Zu viel und zu wenig. – Die Menschen durchleben jetzt alle zu viel und durchdenken zu wenig: sie haben Heißhunger und Kolik zugleich und werden deshalb immer magerer, so viel sie auch essen. – Wer jetzt sagt: "ich habe nichts erlebt" – ist ein Dummkopf.

204

Ende und Ziel. – Nicht jedes Ende ist das Ziel. Das Ende der Melodie ist nicht deren Ziel; aber trotzdem: hat die Melodie ihr Ende nicht erreicht, so hat sie auch ihr Ziel nicht erreicht. Ein Gleichnis.

205

Neutralität der großen Natur. – Die Neutralität der großen Natur (in Berg, Meer, Wald und Wüste) gefällt, aber nur eine kurze Zeit: nachher werden wir ungeduldig. "Wollen denn diese Dinge gar nichts zu uns sagen? Sind wir für sie nicht da?" Es entsteht das Gefühl eines crimen laesae majestatis humanae.

206

Die Absichten vergessen. – Man vergißt über der Reise gemeinhin deren Ziel. Fast jeder Beruf wird als Mittel zu einem Zwecke gewählt und begonnen, aber als letzter Zweck fortgeführt. Das Vergessen der Absichten ist die häufigste Dummheit, die gemacht wird.

* [Zeilen dazu, wo die Ziele erscheinen]:
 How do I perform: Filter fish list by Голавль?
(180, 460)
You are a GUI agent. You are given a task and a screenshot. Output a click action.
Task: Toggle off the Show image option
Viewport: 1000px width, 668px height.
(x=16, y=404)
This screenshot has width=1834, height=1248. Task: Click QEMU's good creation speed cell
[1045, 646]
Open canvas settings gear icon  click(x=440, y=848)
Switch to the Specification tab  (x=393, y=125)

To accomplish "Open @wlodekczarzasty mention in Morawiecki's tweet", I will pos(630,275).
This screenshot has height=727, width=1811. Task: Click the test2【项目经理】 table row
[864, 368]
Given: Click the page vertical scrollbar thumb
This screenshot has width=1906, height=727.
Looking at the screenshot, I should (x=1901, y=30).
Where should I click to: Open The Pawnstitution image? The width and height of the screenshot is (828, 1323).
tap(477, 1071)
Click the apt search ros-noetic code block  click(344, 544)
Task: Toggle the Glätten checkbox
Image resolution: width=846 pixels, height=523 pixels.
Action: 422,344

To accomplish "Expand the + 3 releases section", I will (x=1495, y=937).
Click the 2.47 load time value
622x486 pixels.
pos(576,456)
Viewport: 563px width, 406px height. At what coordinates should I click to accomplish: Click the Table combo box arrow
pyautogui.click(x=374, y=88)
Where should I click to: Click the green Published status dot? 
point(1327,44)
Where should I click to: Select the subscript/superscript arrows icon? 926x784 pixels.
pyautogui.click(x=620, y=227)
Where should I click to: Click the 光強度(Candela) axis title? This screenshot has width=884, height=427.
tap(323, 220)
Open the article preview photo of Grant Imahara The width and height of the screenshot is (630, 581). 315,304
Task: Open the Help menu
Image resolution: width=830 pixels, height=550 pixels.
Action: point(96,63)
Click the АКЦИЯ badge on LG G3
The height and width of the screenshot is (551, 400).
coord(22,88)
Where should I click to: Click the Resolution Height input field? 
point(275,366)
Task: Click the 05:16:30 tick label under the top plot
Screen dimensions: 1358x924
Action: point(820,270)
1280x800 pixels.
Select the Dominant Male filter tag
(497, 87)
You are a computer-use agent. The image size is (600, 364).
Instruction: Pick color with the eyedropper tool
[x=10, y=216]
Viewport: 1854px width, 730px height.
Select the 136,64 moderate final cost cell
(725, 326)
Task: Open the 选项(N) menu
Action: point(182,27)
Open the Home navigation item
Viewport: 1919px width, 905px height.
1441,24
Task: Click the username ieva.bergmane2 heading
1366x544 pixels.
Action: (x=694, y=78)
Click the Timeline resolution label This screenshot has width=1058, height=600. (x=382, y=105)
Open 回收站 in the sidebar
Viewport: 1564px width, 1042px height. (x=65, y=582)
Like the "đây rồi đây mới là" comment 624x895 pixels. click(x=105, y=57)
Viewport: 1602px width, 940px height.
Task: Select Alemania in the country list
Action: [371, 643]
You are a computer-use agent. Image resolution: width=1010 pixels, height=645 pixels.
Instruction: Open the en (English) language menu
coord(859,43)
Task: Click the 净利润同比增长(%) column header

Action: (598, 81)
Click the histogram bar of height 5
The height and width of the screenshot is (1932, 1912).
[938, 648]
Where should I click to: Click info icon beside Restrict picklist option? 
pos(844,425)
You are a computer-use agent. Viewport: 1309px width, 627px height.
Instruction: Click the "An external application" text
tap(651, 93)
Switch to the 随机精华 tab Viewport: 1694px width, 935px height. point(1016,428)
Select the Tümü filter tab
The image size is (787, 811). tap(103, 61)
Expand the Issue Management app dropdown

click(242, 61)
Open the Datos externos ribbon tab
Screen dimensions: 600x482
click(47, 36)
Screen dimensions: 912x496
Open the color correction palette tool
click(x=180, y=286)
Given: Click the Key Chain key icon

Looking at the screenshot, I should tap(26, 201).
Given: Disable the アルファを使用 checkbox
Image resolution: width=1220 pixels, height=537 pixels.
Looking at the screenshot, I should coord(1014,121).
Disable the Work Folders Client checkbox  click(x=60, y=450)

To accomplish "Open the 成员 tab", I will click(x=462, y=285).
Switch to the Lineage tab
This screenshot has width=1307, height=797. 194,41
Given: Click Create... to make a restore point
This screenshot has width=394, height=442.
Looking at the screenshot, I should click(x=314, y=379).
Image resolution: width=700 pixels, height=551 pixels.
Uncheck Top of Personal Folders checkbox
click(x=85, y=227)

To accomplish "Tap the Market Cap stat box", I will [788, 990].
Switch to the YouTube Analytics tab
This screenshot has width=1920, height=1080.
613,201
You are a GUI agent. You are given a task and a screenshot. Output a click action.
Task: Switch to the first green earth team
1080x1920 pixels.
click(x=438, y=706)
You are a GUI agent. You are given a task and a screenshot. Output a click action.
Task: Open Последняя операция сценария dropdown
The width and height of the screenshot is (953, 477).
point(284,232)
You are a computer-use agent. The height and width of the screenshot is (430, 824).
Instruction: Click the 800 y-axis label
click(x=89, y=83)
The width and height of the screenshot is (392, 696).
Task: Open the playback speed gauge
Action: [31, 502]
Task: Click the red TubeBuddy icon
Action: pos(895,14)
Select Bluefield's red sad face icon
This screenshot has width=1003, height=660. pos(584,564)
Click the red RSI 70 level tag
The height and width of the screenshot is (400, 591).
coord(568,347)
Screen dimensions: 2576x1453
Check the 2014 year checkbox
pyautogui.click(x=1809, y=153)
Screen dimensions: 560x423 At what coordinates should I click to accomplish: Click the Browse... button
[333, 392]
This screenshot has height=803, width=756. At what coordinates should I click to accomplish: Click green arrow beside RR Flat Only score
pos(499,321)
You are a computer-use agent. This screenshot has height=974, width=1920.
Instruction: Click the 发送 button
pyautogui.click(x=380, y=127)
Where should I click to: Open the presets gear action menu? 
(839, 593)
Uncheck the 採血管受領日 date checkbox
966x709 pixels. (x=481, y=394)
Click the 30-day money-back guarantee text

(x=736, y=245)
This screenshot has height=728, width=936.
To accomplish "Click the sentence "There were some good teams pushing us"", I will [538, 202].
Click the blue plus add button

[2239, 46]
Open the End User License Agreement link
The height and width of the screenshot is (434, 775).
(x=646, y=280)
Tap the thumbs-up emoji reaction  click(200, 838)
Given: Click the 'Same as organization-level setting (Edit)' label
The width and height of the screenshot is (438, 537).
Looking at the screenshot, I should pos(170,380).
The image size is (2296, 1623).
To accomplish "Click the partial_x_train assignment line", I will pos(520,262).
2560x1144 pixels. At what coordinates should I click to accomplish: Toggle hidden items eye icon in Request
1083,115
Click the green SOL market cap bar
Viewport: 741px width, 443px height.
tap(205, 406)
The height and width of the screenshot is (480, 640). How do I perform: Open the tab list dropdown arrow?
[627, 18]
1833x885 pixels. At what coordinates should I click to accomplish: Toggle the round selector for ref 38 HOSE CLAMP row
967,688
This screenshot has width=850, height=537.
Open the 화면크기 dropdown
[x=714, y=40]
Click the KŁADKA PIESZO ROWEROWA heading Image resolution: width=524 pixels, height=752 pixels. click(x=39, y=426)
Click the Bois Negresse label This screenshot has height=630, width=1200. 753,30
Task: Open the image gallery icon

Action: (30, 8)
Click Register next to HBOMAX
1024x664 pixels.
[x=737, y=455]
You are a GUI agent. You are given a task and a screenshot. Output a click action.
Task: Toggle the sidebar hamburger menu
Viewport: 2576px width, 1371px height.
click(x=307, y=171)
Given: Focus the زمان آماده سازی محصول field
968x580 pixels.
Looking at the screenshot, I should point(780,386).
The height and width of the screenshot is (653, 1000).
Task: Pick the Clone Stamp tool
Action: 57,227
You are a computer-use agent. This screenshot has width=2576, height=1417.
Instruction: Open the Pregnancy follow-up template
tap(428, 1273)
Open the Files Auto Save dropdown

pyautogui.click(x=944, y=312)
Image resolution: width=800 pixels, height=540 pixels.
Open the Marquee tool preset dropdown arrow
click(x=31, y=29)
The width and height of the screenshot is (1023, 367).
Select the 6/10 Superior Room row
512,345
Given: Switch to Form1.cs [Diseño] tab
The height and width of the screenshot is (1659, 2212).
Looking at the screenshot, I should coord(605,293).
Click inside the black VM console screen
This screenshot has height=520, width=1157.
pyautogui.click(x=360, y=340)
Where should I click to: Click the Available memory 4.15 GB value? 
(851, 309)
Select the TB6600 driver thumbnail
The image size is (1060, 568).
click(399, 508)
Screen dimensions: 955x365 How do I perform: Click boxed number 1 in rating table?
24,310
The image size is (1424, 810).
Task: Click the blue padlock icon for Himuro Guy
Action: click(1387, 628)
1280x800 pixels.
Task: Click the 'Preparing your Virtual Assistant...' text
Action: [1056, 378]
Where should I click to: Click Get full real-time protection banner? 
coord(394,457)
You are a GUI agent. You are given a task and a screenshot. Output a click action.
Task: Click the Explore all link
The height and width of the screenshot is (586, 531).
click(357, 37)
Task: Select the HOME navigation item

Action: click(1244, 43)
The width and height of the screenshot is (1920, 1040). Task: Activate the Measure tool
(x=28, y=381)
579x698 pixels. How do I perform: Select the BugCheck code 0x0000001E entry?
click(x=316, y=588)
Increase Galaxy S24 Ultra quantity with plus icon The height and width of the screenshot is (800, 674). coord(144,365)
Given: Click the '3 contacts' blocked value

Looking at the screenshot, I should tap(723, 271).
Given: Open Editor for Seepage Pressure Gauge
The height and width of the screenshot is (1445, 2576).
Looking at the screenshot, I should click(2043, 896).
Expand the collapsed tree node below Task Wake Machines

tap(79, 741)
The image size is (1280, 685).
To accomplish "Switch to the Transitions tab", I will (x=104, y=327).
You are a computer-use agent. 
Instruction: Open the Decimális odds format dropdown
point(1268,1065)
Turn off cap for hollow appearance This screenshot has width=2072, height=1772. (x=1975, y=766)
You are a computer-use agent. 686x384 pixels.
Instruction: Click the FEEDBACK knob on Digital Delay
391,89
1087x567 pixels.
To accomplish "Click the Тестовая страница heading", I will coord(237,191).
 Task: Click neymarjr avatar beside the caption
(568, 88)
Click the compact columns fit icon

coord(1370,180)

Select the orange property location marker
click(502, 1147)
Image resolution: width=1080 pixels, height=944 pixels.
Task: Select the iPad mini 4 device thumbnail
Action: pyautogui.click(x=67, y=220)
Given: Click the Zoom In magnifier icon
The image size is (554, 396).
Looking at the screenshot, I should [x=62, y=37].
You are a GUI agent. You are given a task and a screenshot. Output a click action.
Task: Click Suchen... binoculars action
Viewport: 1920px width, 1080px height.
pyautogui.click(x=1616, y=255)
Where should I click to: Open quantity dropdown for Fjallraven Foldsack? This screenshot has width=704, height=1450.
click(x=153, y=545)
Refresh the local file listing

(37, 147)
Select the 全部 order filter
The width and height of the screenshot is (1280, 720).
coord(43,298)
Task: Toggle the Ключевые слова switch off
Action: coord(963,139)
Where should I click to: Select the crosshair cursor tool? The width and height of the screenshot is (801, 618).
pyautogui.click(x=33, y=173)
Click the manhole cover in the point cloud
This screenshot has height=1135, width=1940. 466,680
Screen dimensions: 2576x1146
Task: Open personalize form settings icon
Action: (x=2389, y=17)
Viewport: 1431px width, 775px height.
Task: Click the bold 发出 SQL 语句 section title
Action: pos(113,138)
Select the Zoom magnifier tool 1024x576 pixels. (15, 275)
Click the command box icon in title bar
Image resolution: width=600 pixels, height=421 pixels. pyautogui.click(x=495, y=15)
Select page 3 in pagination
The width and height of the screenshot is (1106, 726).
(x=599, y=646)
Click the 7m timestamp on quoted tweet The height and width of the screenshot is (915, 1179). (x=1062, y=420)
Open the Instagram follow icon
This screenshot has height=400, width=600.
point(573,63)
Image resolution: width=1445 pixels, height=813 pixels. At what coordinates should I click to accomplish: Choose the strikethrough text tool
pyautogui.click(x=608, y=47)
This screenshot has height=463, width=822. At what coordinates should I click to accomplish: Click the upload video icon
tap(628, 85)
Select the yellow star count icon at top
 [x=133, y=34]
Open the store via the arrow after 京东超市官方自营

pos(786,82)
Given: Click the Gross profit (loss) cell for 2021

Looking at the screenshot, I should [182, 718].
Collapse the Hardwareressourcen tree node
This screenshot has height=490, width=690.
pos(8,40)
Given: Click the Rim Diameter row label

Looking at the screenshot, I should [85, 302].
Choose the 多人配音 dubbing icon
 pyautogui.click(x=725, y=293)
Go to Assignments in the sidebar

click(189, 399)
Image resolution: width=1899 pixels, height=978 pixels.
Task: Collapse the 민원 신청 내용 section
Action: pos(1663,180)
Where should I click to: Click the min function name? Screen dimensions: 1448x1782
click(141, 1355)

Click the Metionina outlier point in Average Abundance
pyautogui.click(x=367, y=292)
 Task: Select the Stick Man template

* [Arbeitsanweisung]: Was bezeichnet der Lesetext als die häufigste Dummheit, die gemacht wird?

* [Ergebnis der Aufgabe]: Das Vergessen der Absichten.